Like all things, art has had something to say about that. In her unabridged diaries, Sylvia Plath writes, “I wish I knew what to do with my life, what to do with my heart . . . I do nothing all day, boredom settles in, I look to the sky so I get to feel smaller than I already feel and my mind keeps poisoning itself uselessly.”
For the past two weeks, Ithacan skies have been like one great patchwork rolling over hills and valleys endlessly, alternating between high blue clarity and muddied grey; grey swirls with inscrutable messages that demand to be peeled off and interpreted. Staring at them, prowling them, could drive someone insane. Just like Charlotte Perkins Gilman’s nameless protagonist in “The Yellow Wallpaper,” who is locked in her room and driven to hysteria, we are nearly driven mad by our confinement, the stifling. We yearn to rub the grooves of our shoulders against the sky, just to break through the stratonimbus sheet of it.
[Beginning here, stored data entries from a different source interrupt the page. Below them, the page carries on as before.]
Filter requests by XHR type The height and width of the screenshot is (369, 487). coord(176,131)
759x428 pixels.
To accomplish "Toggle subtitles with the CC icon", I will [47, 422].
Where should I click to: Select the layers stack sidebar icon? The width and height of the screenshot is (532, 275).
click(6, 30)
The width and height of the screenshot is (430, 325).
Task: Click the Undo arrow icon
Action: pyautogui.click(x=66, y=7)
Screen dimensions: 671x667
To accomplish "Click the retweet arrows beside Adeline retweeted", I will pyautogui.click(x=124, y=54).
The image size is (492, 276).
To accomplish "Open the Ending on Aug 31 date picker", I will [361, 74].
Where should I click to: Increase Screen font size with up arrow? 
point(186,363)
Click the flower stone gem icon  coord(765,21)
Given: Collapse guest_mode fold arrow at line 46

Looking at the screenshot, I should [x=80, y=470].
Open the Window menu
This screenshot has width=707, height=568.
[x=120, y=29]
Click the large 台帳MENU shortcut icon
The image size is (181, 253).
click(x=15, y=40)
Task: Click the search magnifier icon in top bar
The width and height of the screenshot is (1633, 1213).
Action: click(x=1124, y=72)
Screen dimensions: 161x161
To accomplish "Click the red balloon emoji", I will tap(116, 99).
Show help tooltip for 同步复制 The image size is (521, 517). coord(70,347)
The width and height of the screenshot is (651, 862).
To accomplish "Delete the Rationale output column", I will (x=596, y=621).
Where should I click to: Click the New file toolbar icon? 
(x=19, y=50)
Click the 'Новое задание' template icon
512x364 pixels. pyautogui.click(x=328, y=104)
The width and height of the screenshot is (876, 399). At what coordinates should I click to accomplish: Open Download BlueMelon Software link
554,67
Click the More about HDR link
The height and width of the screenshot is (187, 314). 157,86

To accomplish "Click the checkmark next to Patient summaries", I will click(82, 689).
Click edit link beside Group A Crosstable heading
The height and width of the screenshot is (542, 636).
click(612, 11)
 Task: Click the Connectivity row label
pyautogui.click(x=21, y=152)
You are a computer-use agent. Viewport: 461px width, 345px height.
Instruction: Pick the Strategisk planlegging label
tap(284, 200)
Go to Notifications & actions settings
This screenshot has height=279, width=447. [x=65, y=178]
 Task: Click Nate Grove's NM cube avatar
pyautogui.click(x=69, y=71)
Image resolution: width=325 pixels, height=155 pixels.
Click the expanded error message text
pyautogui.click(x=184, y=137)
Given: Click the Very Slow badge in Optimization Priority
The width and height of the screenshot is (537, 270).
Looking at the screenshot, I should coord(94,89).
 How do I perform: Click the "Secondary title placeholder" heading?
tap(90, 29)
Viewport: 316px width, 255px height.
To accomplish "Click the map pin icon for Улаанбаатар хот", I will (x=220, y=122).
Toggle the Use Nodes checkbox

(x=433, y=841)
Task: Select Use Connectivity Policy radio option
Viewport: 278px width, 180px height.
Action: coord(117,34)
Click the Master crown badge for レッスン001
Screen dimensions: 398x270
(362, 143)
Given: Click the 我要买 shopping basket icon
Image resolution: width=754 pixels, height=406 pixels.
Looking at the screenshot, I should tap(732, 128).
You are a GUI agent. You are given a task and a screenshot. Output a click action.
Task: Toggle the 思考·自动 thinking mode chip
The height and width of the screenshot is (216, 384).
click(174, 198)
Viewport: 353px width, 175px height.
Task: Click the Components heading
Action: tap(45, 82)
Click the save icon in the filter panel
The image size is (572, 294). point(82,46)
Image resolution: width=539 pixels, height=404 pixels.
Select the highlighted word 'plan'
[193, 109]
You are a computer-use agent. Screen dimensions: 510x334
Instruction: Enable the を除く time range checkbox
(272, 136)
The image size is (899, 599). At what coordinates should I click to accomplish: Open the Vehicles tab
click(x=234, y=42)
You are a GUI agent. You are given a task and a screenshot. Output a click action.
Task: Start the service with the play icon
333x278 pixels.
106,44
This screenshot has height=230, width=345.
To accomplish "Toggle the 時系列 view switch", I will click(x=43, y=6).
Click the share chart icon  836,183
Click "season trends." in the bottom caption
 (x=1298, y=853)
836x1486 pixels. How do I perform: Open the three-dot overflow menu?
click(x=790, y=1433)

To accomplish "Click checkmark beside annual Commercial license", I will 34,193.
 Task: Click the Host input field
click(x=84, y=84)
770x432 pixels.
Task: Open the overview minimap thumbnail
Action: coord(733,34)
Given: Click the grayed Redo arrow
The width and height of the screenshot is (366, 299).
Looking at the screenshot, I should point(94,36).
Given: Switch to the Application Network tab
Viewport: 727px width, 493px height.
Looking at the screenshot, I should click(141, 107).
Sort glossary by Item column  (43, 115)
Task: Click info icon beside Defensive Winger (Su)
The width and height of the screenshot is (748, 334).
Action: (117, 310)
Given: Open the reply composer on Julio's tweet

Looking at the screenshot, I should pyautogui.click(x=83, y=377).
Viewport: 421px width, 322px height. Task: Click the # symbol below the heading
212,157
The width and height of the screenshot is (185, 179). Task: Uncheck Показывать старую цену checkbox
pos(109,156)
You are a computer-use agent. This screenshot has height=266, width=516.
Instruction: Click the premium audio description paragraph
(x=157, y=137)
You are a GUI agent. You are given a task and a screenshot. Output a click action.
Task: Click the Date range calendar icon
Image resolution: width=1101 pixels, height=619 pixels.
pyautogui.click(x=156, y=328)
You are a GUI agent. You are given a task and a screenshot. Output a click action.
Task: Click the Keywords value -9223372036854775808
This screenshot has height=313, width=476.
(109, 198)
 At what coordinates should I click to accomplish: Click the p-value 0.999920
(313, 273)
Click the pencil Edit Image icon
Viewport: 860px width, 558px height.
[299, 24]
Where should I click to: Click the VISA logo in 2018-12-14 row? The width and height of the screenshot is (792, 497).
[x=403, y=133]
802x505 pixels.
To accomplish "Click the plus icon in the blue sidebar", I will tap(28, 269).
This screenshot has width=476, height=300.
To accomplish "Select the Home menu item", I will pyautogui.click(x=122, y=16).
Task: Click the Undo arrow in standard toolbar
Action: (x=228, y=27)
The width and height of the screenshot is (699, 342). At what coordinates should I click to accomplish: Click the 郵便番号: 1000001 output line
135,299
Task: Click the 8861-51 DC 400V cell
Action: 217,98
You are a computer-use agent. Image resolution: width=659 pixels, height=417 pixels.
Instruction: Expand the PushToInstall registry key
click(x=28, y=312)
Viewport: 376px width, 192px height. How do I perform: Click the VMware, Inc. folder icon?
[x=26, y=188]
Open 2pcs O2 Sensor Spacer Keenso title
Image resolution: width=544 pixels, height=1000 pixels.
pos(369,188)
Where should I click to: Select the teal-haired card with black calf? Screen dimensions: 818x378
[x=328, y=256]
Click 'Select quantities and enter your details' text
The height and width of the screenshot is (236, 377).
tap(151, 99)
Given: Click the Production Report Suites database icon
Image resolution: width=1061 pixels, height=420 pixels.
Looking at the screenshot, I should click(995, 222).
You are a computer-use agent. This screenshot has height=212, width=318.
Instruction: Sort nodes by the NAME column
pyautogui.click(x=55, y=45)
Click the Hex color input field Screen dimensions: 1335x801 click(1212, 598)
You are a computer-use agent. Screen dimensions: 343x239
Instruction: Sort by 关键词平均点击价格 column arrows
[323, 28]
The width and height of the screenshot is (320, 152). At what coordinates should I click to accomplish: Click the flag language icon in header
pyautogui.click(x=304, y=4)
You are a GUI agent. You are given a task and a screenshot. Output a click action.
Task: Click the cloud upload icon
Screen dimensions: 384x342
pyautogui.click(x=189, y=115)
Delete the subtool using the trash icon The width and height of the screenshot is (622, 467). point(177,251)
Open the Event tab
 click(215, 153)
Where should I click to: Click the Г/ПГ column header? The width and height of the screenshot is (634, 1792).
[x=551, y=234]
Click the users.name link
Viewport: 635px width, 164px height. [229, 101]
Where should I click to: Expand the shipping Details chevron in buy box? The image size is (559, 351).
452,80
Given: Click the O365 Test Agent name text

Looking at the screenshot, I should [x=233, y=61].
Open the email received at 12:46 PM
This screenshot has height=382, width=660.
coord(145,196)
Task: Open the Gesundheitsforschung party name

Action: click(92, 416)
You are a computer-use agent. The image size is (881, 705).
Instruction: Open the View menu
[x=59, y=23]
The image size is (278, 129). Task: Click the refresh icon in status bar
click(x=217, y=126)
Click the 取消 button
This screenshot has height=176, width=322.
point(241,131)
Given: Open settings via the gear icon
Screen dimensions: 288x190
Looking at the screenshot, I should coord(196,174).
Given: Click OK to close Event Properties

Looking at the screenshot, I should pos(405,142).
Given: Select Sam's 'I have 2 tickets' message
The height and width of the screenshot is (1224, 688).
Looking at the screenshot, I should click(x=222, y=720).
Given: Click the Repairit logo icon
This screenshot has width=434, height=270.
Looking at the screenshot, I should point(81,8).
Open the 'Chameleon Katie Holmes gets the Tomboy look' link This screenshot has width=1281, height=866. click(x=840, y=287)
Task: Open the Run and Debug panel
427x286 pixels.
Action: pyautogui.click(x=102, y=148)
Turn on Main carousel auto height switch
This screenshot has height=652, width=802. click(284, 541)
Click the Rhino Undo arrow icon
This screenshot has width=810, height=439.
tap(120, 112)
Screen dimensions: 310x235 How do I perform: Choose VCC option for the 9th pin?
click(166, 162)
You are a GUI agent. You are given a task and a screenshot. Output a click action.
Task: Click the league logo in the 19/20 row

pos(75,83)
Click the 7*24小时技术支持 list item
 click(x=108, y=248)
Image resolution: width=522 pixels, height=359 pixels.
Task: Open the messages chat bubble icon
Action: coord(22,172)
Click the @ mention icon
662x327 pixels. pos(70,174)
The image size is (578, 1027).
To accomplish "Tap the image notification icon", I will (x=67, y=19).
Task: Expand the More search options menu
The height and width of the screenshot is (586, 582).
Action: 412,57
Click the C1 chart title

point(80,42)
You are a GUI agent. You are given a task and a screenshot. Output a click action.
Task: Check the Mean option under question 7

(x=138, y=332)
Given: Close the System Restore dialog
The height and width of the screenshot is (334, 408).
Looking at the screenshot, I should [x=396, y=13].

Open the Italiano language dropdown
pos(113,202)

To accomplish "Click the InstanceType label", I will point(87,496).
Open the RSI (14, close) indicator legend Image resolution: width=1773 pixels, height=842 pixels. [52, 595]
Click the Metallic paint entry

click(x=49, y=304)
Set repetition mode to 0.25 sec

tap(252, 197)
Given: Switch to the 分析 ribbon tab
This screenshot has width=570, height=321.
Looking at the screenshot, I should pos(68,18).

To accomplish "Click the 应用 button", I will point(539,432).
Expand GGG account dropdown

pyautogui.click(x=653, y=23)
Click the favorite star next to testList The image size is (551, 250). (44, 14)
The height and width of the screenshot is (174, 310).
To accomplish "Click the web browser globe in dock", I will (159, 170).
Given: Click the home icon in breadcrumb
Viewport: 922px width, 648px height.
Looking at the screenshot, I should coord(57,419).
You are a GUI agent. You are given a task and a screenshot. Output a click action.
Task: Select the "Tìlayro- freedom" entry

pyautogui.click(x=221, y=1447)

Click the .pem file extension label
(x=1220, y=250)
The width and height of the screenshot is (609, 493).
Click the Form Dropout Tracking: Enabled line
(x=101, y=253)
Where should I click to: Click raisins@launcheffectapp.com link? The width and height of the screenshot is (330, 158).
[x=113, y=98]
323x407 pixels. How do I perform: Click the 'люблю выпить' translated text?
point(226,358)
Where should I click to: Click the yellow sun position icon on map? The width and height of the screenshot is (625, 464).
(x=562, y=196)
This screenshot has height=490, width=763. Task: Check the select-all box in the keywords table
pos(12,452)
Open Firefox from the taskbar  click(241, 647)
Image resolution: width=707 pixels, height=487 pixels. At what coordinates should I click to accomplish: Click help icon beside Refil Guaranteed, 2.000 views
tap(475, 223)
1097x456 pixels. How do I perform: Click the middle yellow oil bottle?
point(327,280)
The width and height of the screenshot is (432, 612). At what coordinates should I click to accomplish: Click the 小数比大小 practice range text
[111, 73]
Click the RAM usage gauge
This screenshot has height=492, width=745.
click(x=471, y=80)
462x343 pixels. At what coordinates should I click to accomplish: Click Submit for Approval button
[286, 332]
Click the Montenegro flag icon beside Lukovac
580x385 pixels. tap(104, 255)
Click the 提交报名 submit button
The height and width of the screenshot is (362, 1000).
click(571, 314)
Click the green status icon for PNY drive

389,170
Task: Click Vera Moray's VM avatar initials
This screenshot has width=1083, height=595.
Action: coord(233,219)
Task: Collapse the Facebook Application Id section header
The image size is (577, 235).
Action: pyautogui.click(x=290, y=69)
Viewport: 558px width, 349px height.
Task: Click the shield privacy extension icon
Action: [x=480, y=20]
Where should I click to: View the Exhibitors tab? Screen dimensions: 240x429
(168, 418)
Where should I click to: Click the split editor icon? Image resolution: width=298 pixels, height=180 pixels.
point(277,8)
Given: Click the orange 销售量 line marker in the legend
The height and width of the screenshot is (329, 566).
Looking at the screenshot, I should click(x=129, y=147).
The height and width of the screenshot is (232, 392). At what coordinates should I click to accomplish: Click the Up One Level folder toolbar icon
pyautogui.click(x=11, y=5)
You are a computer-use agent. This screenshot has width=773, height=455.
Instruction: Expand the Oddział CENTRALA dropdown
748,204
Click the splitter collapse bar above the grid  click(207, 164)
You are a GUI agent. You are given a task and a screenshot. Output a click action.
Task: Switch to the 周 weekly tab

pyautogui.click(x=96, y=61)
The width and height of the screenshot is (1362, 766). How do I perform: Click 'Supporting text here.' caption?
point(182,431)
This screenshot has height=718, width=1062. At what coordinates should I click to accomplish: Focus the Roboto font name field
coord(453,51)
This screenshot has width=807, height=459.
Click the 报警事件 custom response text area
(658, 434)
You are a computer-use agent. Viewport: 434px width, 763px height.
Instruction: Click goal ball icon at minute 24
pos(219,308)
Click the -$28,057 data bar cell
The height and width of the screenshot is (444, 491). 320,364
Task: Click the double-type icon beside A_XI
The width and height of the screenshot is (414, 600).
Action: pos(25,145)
But for the good of the world, we must stay in our homes and lock away the world. Luckily, we are not alone. Writers from all centuries and schools of thought have felt isolation, for human nature is such that each experience is felt across every land a thousand times over.
A hundred years earlier, during the outbreak of the Spanish Flu, F. Scott Fitzgerald, the author of The Great Gatsby, was quarantined in France. He wrote in a letter that “It was a limpid dreary day, hung as in a basket from a single dull star.” Despite the fact that flu outbreaks leap only across the web of humans—sparing the high crowns of trees, the belligerent chickadees, and the signs of coming spring—the weather always seems to reflect the mood of the world. Fitzgerald goes on to talk about how he met fellow author Ernest Hemingway, in which the former had punched the latter, and writing about how Fitzgerald had asked Hemingway whether he had washed his hands (Hemingway hadn’t). He ends with this line: “And yet, amongst the cracked cloudline of an evening’s cast, I focus on a single strain of light, calling me forth to believe in a better morrow.”
That better morrow is not certain. Every day, we wake up to the radio spewing news that shakes us to our core. Poet Audre Lorde describes the feeling when she says, “And when the sun rises we are afraid / it might not remain / when the sun sets we are afraid / it might not rise in the morning.”
The irony of it all is that all of these lonely writers had dozens of others feeling the exact same thing. James Baldwin, novelist, essayist, and poet, sums it up when he says, “It was books that taught me that the things that tormented me most were the very things that connected me with all the people who were alive.” So while we wait out the end of this epidemic, it might be worth reading something. Whether they are long-dead authors or living friends, hold their words as a comfort. They lived through dark times too.